Пашка прислал.

Зайди на склад, возьми. Если сам не знаешь где, я тебя провожу. А это вот чека на баню. Зайди вымойся. Эко как зашелудивел. Денег Пашка не дает — и верно: с дури-то еще глотнешь.

Нет, Куваев уже не мог говорить. У него язык пристал к гортани, одеревенел, а глаза — вот еще мокрые места! Ну, что с ними будешь делать? — Куваев рукой протирает их, а слезы катятся, капают.

— Фу-у,— выдохнул он и, столкнувшись с Павлом, держа в руке чеки, тихо, чтоб никто не слышал, проговорил: — А я ведь... я ведь при случае собирался тебя в бараний рог.

— Ну, нас не согнешь. Выдумал еще... в бараний- рог,— как всегда, сдержанно и веско ответил Павел.— Товарищ Ждаркин за тобой глядел и велел поставить. А я бы мимо прошел. И теперь не верю.

Через несколько дней Егор Куваев, усвоив новый метод кладки, работал уже как мастер, а вскоре, по рекомендации Кирилла Ждаркина, его перевели бригадиром на постройку жилых домов. И тут Егор Куваев неожиданно выскочил вперед, обогнав все бригады: вместо установленной нормы тысяча двести кирпичей в смену на рабочую силу он стал класть до шести тысяч кирпичей.

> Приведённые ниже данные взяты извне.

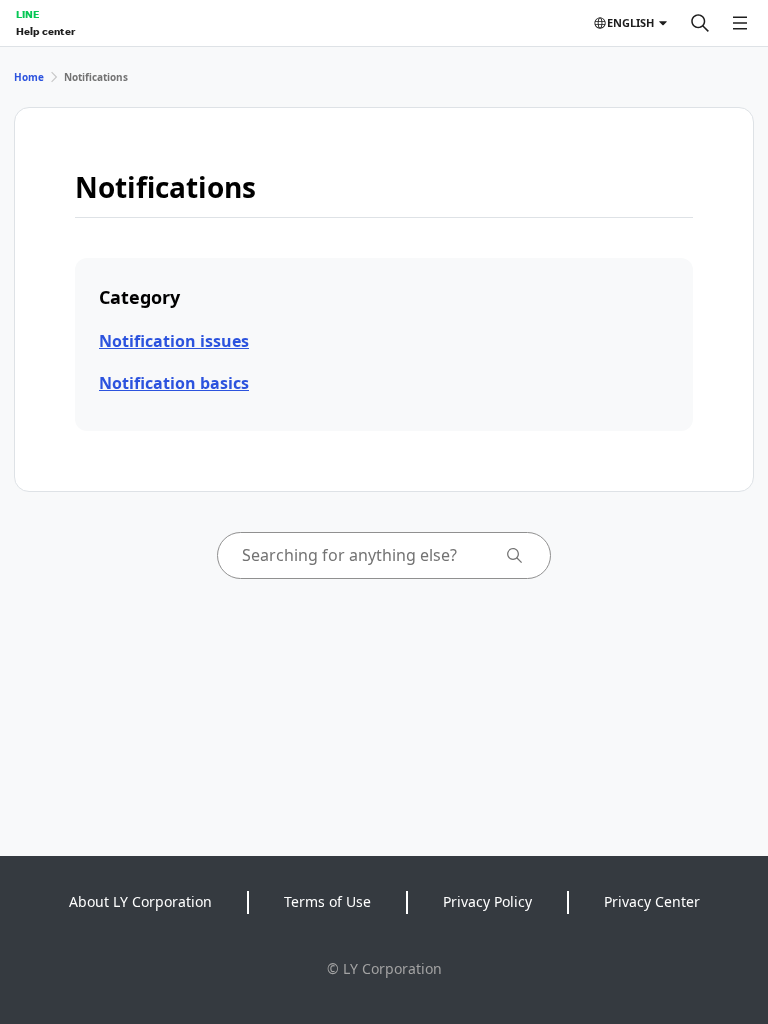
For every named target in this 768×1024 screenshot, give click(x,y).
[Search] (700, 23)
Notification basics (174, 383)
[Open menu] (740, 23)
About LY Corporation (140, 901)
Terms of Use (327, 901)
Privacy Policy (487, 901)
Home (29, 77)
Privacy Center (652, 901)
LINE (27, 14)
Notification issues (174, 341)
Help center (45, 31)
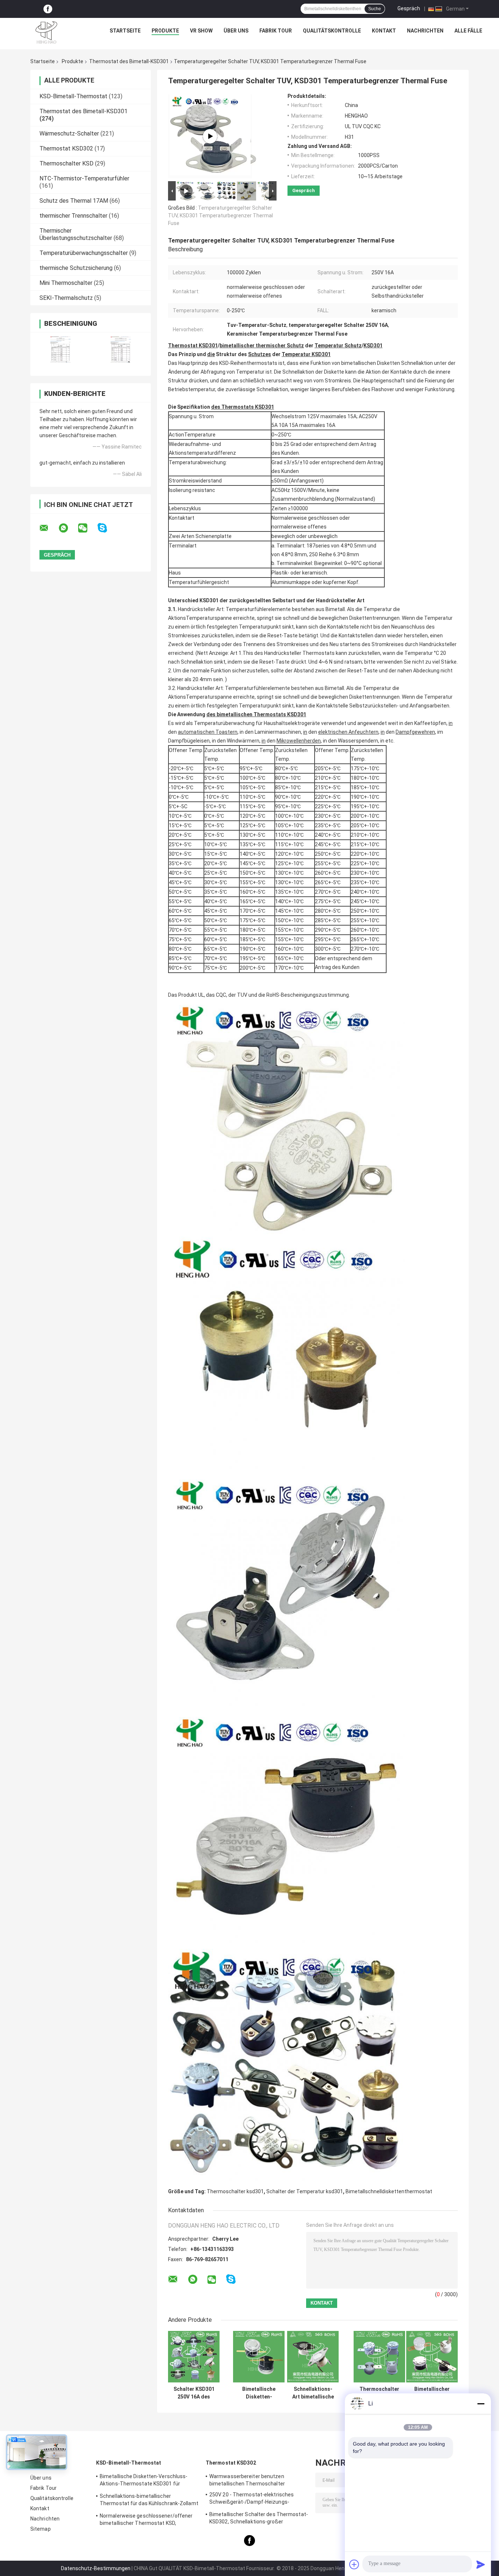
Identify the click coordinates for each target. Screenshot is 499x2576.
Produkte (165, 31)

А вчера, в тихий вечер, он шел по молодому парку, около главного управления, и в конце парка увидел развешанные портреты ударников...

Вот портрет Павла Якунина. Хохочет неудержимо. Вот еще чей-то портрет. Этот вроде нерусский: у него длинный, загнутый, как у коршуна, нос, глаза навыкате, как у беркута. А вот и Наташа Пронина. А вот... и Куваев закачался: ему в глаза бросилось слишком знакомое лицо: моржовые усы, широкие скулы и какая-то остервенелость в губах. Узнав в портрете себя, Егор Куваев упал на землю, точно сраженный пулей.

Его немедленно подобрали и отправили в больницу, решив, что он упал от переутомления. Что сразило Егора в парке, толком никто не знал. Об этом знал только он один,— и то, что он знал, не мог сказать ни докторам, ни даже своим близким друзьям. Это он мог бы, пожалуй, раскрыть перед Кириллом Ждаркиным, но и Кириллу сказать об этом было не только страшно, но и стыдно.

Так, с тоской на сердце, с мучительными думами, он пролежал всю ночь в палате, а утром не выдержал, попросил, чтоб к нему пригласили Кирилла Ждаркина. Кирилла в горкоме уже не было, и Егор Куваев попросил, обращаясь к сиделке:

— Тогда этого позовите, Павла Якунина. Ну, героя.

Павел пришел к нему только под вечер и, остановившись перед кроватью, произнес:

— Что с тобой, Егор Иванович?

— Струна лопнула,— ответил Куваев и закатил глаза, затем заговорил медленно, с расстановкой, боясь, как бы чем не обидеть Павла: — Слушай меня, Паша. Один я. Детей у меня нет. Жена? Жен было много, да все не уживались со мной. Вот я один... как оторванный собачий хвост.

— Зачем же один? Тебя вся площадка знает. Полсотни тысяч человек. А ты — один.

— Да. Это так,— сказал Егор.— Но вот если бы были у меня дети, всех за тебя бы променял.

— Это зачем же?

— Ты того, не груби... а душу мою пойми.

— Эко вы, старики, любите о душе болтать. И отец мой — вот такой же. Детей бы он своих за меня променял. Да что они, дети-то твои,— сапоги, что ль: хочу — сменяю, хочу — сам истаскаю.

— Да нет. Ты зря.— Егор Куваев снова задумался, подыскивая подходящие слова: — Ты вот что... Пойми,— я на свою прежнюю жизнь смотрю, как на позор.